La mujer de sus sueños

Quedaron en el café donde se conocieron casi veinte años atrás. Jonás le soltó lo que pensaba, así de golpe y con la poca respiración que le quedaba cada vez que tenía delante a Verónica. Ella bebía el café de la misma forma que procesaba la información que acababa de recibir, a sorbitos y con cuidado de no quemarse. Él se lo había bebido de un trago y con muy mal disimulo, aguantaba estoicamente la quemadura en el corazón (y en la garganta).

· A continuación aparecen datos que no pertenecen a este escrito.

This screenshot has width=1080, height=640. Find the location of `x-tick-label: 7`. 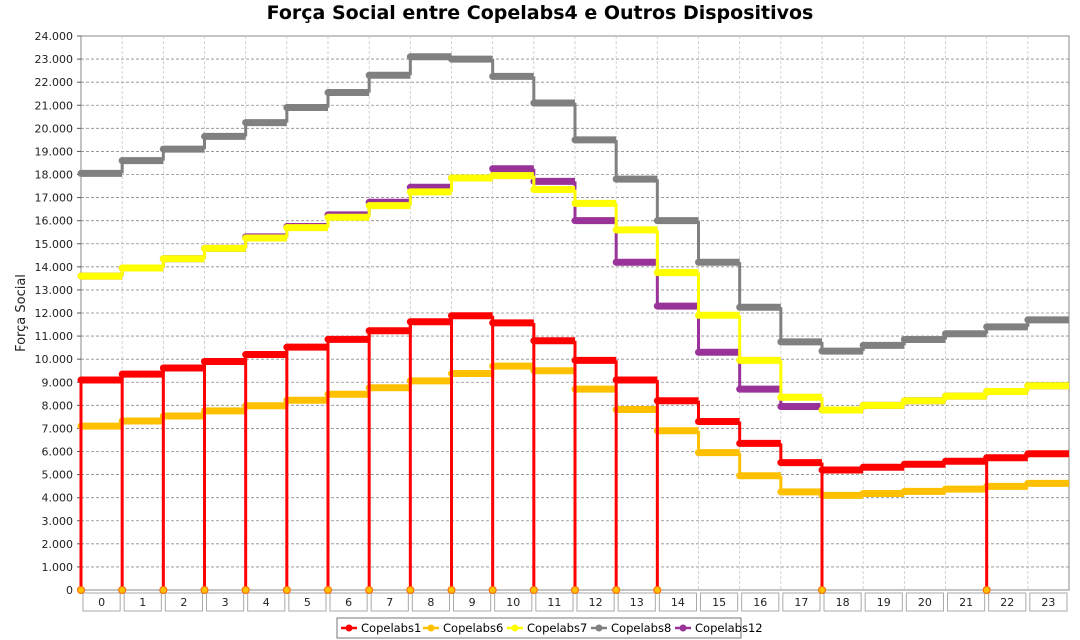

Jonás esperaba una respuesta que no llegaba a una pregunta que no había hecho. Y Verónica, sin levantar la vista de la taza, se preguntaba por qué sentía las punzadas de su mirada en la espalda, si lo tenía delante.
Ambos esperaban algo que no estaba allí. La ilusión por un lado, la sorpresa por el otro. Los sueños de uno contra el insomnio del otro.
Verónica dejó la taza en la mesa. Se colocó la bufanda despacio, repasando mentalmente cada paso a seguir para su perfecta colocación. Sacó varias monedas del bolso y las dejó sobre la mesa. Jonás le vio ponerse el abrigo. Ella se acercó a su lado. Él bajó la cabeza y un beso en la mejilla le animó a levantar la mirada de nuevo. Ella le sonrió sin sonreir.
– Jonás –le dijo con una mirada maternal- Yo no soy la mujer de tus sueños. Soy la mujer de tu hermano.
Y allí se quedaron las tazas, una vaciada despacio, la otra de un trago, pero vaciadas igualmente.